Larger colonies increase disease risk for most host-disease pairs. Lines indicate the expected probability of disease occurrence given colony size for (a) growth anomalies and (b) tissue loss. M. capitata is not shown in b because colony size is not a risk factor in the M. capitata tissue loss model (Table 5). Lines are colored by host species. Using the same color scheme, average colony size is indicated along the horizontal axis (Montipora capitata = 16 cm; Montipora patula = 19 cm; Porites compressa = 23 cm; Porites evermanni = 22 cm; Porites lobata = 15 cm).
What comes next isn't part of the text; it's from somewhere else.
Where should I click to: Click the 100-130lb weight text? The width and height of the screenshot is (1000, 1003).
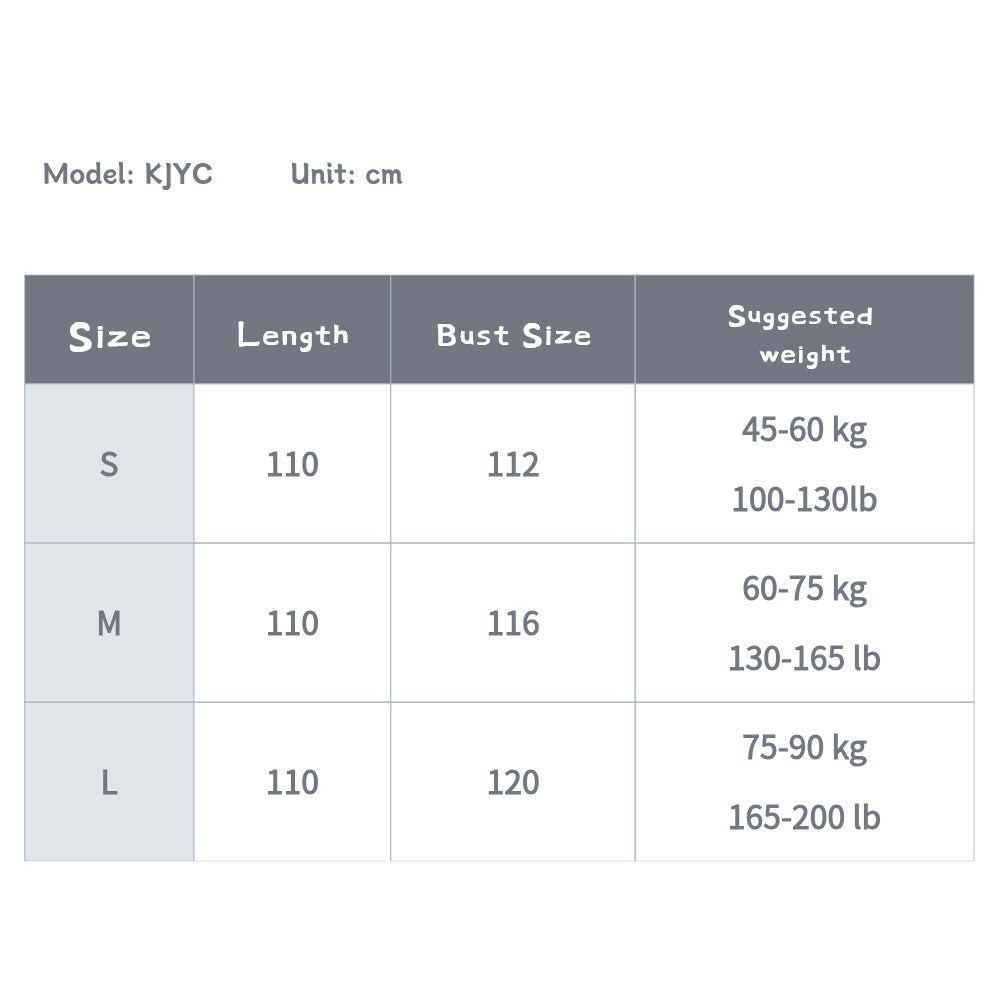coord(804,498)
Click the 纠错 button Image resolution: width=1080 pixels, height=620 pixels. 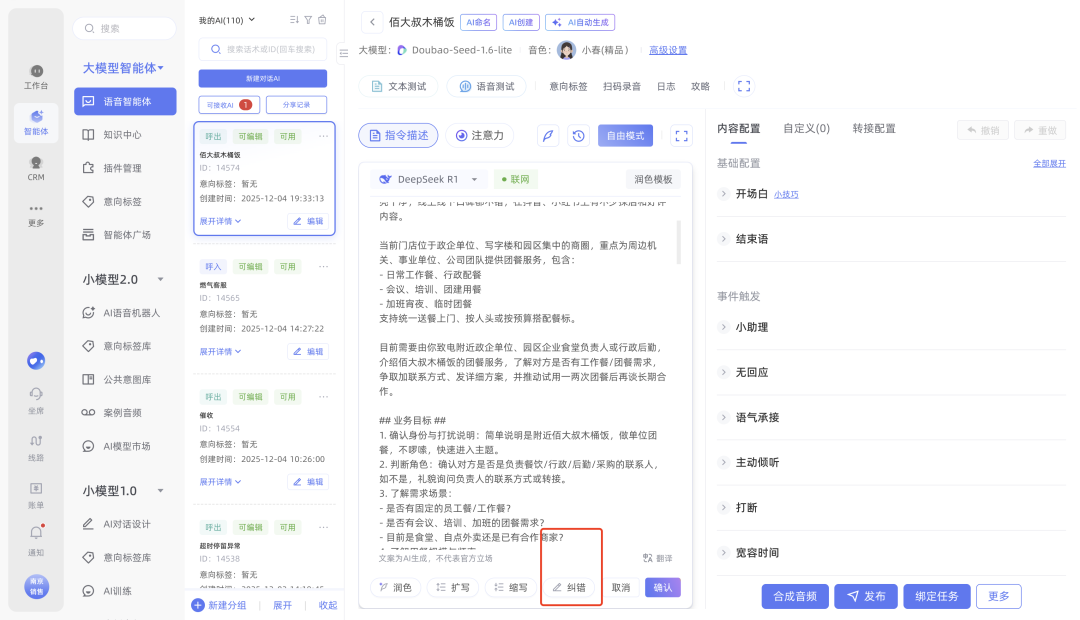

Figure. S1 shows individual plots for each host-disease pair (excluding genus models for visibility) with data points overlaid for one randomly sampled case-control training dataset. We created this figure in R statistical software v 3.5.1 (

Table 4 All hypothesized risk factors were associated with at least one host-disease pair for growth anomalies.
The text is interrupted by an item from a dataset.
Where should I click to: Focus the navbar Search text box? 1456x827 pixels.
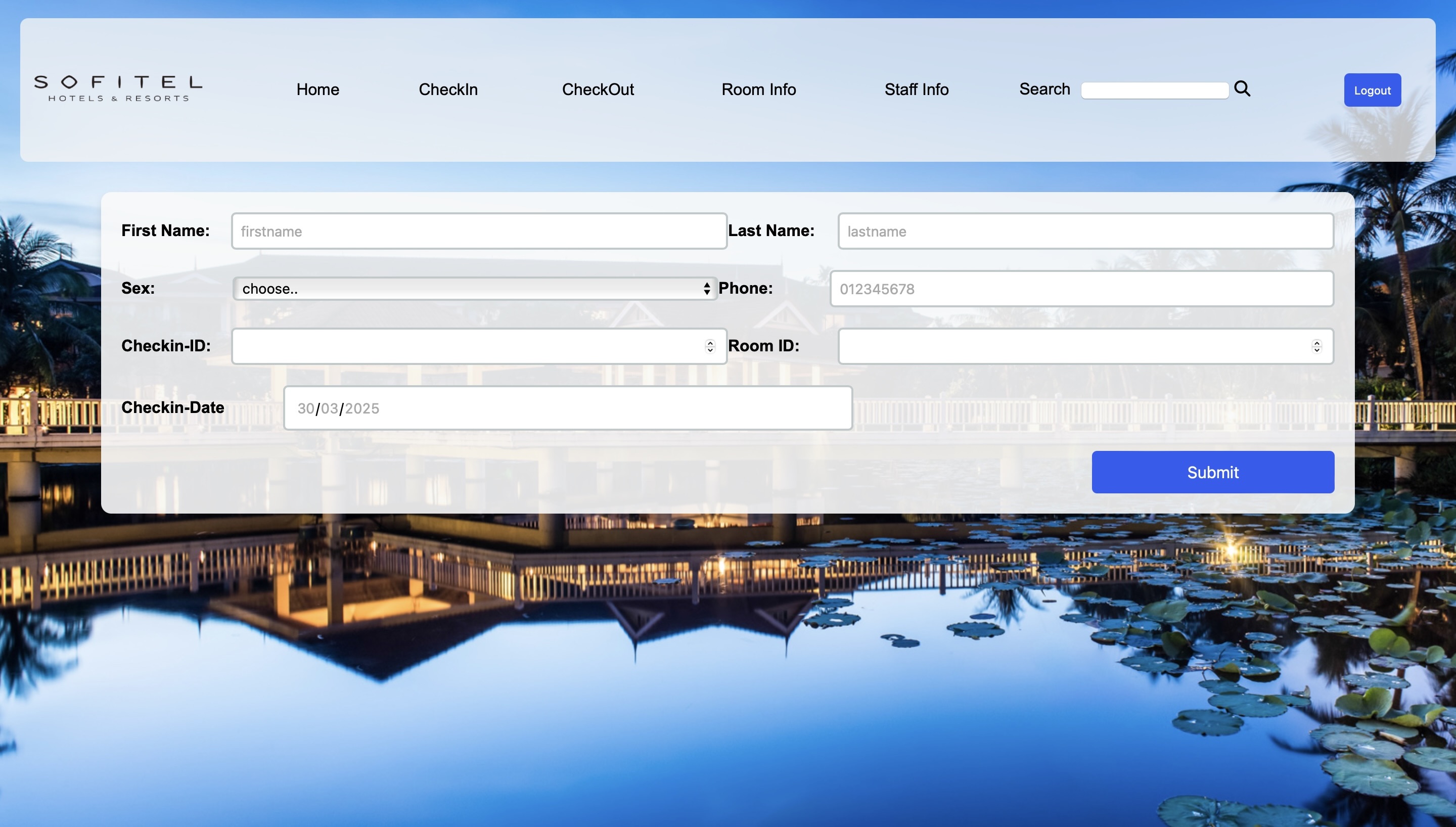1155,90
For tissue loss diseases, we identified eight hypothesized risk factors associated with disease occurrence (five associated with Montipora species and seven associated with Porites species) (Table 5). Like growth anomalies, we found a positive association with colony size for most hosts with an approximate 33–102% increase in disease risk for every 1 cm increase in colony size (Table 5, Fig. 2). We found no overlap in risk factors for Montipora capitata and Montipora patula: M. capitata was associated with one biological (herbivore fish abundance) and three physical (depth, stream exposure, and wave exposure) risk factors whereas M. patula was only associated with one biological (colony size) risk factor (Table 5). Further, all risk factors for M. capitata had strong negative effects (Table 5). We identified the exact same risk factors for the Porites genus model and the P. lobata model (Table 5), which included biological (colony size, host density), environmental (Hot Snap), physical (depth, wave exposure), and anthropogenic (human population size) risk factors. However, Hot Snap had a stronger effect in the genus model compared with the P. lobata model, potentially indicating differences in thermal sensitivities across morphologies, as the coefficients for Hot Snap in the genus model and the P. compressa model were similar (Table 5). P. evermanni overlapped with four of those risk factors (colony size, depth, wave exposure, and human population size). However, the effect of wave exposure differed by host: higher wave exposure was associated with an increased risk of tissue loss in Porites spp. and P. lobata but reduced risk of tissue loss in P. evermanni (Table 5). The P. compressa model was the most distinct of the Porites models, with associations with colony size, Hot Snap, and stream exposure (Table 5).

Table 5 Tissue loss associated with different biological, environmental, physical, and anthropogenic risk factors across host-disease pairs.


Understanding the ecological conditions that promote endemic diseases with low prevalence and for epidemic diseases during interepidemic periods is central for understanding disease dynamics but can be difficult to investigate using common biostatistical approaches. In this study, we adopted statistical methods better suited towards highly skewed occurrence data to investigate ecological correlates of several coral diseases. We show that the case-control study design improved our ability to predict disease and healthy colony observations with relatively high specificity given a suite of ecological conditions. In contrast, a more traditional biostatistical approach yielded high overall predictive accuracy (heavily biased by successful predictions of healthy state) but often failed to accurately predict the events of interest: disease occurrences. This study highlights the usefulness of the case-control design for ecological questions using infrequent occurrence data. In this study, we identified biological, environmental, physical, and anthropogenic drivers that promote low levels of coral disease and explored how those factors differ across host-disease pairs. These results provide insight into factors that should be explored further through experimental and observational studies and that may be favorable for intervention strategies.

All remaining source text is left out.